La settimana a Strasburgo

Ecco un riepilogo del lavoro della settimana scorsa a Strasburgo:

– giovedì il Parlamento europeo ha votato a grande maggioranza la sua posizione sulla Direttiva per il salario minimo, migliorando significativamente il testo proposto dalla Commissione. Si tratta di un passo fondamentale verso la costruzione dell’Europa sociale per la quale stiamo lavorando. Per la prima volta si pone a livello europeo la questione del potere d’acquisto dei salari e lo si fa avendo a cuore alcune questioni decisive. Ora la palla passa ai governi, che in Consiglio dovranno definire al più presto la loro posizione negoziale con la quale il Parlamento è già pronto a confrontarsi.

– al Parlamento abbiamo marcato la Giornata Internazionale per l’Eliminazione della Violenza contro le donne, e discusso dello stato di avanzamento della Convenzione di Instanbul. Va detto che la lotta alla violenza, la violenza praticata dagli uomini contro le donne, richiede una mobilitazione civile ancora più decisa. Si deve sostenere in Europa, in Italia, nelle nostre città grandi e piccole la rete di protezione delle donne. Vanno aumentate sensibilmente le risorse per i centri antiviolenza e va affrontato il nodo centrale. Quello del potere. Lo squilibrio di potere tra i generi, la cultura patriarcale, alimentano lo spazio dove cresce la violenza. Parità, autonomia, indipendenza. Questi sono ingredienti essenziali per aiutare le donne a liberarsi dal ricatto, dallo sfruttamento e dal dominio.

– mercoledì il Parlamento europeo ha ospitato l’intervento della leader dell’opposizione in Bielorussia, Sviatlana Tsikhanouskaya. Le sue parole contro il regime di Lukashenko sono le nostre: “solo se siamo uniti la democrazia avrà una possibilità di sopravvivenza. Il tempo scorre ed è tardi e scusate se lo dico: ora tocca all’Europa mostrare il suo impegno passando all’azione e adottando misure decisive. Non aspettiamo un altro anno. Non lo abbiamo“.

– è stato votato l’accordo finale sulla nuova Politica Agricola Comunitaria, che contiene luci e ombre: se da un lato si ottiene il risultato importantissimo di una prima forma di condizionalità sociale (chi non rispetta i diritti dei lavoratori perderà i finanziamenti UE), dall’altro a mio modo di vedere siamo ancora lontani da una politica agricola adeguata alle sfide e gli obiettivi di contrasto agli effetti della crisi climatica .
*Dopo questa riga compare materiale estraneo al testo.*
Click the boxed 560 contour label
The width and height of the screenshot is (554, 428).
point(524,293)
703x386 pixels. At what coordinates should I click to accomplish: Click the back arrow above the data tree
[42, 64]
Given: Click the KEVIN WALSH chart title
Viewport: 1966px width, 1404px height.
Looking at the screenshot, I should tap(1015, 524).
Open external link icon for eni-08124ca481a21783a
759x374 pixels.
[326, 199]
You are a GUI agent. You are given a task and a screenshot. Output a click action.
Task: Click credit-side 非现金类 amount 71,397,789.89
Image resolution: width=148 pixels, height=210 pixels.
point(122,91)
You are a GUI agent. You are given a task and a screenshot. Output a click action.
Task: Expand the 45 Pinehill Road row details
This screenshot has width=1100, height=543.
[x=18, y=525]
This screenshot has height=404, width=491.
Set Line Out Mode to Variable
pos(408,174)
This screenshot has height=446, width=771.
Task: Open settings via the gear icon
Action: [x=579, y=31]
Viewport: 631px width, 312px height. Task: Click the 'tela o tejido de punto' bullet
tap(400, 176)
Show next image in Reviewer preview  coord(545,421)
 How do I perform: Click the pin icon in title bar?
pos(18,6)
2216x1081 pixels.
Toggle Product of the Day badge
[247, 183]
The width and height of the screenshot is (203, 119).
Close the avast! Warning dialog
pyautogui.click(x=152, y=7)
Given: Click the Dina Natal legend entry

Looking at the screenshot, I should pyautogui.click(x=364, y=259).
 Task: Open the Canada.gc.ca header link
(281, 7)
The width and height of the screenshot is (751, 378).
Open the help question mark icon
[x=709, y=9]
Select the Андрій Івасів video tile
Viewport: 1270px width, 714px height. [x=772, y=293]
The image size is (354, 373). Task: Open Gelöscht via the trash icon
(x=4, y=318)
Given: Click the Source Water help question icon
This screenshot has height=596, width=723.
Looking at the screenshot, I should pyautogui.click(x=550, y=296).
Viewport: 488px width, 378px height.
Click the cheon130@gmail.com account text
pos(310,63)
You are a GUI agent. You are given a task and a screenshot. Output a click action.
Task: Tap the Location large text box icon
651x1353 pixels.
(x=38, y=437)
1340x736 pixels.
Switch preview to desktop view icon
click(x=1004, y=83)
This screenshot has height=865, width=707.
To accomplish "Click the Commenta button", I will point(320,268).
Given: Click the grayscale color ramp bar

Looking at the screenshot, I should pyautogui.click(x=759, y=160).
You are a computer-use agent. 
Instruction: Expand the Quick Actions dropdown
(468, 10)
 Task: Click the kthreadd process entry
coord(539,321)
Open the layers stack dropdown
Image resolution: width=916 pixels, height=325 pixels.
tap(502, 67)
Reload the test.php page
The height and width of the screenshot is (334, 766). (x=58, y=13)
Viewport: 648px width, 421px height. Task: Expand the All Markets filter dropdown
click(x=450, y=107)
– è stata approvata anche la relazione sulla “politica e legislazione in materia di migrazione legale“, per la quale ho lavorato come relatore S&D in commissione sviluppo. Si tratta di un segnale importante con cui il Parlamento chiede alla Commissione Europea proposte ambiziose per colmare la mancanza di percorsi di migrazione legale e la frammentazione del quadro legislativo dell’UE.

– infine abbiamo approvato una risoluzione di indirizzo sui negoziati per la conferenza ministeriale dell’OMC di inizio dicembre; anche in questa occasione abbiamo ribadito la posizione del parlamento che chiede all’Unione di sostenere una deroga temporanea dei TRIPS (accordi sulla proprietà intellettuale) e quindi sui brevetti, per consentire un accesso globale ai vaccini: un tema sempre più drammaticamente urgente.